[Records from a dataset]
——————————

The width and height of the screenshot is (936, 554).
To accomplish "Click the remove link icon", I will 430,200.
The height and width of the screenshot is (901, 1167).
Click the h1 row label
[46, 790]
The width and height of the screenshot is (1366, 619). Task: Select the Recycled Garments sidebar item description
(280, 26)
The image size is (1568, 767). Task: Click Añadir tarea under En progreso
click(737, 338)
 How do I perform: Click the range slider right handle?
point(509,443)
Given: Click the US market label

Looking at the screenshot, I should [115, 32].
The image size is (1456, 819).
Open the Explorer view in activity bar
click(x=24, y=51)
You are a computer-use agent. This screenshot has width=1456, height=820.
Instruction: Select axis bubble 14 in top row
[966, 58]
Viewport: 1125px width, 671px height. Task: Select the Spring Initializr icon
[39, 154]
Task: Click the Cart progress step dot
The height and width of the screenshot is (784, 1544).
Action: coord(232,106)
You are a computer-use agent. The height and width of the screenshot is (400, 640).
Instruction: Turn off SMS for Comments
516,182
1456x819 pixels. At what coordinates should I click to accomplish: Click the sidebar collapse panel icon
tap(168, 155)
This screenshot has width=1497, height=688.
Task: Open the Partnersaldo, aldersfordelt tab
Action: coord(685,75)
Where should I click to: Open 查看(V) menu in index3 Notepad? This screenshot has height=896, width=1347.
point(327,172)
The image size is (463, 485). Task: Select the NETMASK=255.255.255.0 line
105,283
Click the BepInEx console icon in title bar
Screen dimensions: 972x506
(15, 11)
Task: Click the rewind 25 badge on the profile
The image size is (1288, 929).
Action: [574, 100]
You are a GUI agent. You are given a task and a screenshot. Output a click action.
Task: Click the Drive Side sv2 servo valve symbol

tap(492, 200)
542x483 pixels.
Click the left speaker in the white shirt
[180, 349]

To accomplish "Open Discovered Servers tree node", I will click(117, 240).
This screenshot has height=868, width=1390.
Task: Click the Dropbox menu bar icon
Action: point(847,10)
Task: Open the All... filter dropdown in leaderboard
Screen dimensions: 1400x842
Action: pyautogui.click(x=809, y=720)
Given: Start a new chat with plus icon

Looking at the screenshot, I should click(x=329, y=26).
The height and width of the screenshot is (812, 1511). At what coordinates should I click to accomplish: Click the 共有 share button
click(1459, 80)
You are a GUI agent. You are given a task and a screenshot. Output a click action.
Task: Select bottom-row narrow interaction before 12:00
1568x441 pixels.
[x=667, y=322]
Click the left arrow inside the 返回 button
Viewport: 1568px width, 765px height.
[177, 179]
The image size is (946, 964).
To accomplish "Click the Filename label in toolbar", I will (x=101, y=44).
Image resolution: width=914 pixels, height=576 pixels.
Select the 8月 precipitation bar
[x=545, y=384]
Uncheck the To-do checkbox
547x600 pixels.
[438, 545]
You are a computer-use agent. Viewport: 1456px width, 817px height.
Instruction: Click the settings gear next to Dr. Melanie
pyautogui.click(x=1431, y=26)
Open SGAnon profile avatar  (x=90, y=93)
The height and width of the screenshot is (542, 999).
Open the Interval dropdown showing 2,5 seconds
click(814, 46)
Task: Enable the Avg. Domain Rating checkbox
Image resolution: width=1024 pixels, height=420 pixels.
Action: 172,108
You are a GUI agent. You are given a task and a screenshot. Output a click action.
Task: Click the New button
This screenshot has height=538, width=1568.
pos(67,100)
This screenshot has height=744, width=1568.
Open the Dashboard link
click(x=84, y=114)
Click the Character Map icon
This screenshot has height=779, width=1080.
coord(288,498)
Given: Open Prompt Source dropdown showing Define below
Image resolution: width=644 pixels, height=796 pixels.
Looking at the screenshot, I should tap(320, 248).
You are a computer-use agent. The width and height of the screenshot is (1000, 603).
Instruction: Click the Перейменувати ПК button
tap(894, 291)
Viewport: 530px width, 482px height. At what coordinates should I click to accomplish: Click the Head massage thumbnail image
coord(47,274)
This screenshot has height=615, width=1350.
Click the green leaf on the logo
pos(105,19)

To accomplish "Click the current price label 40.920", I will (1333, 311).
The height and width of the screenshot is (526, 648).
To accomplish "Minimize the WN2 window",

——————————

**STATED EXERCISE**
Find each line in the records above that contains the string "showing", matching case exactly, and copy those lines in full.

**EXERCISE OUTPUT**
Open the Interval dropdown showing 2,5 seconds
Given: Open Prompt Source dropdown showing Define below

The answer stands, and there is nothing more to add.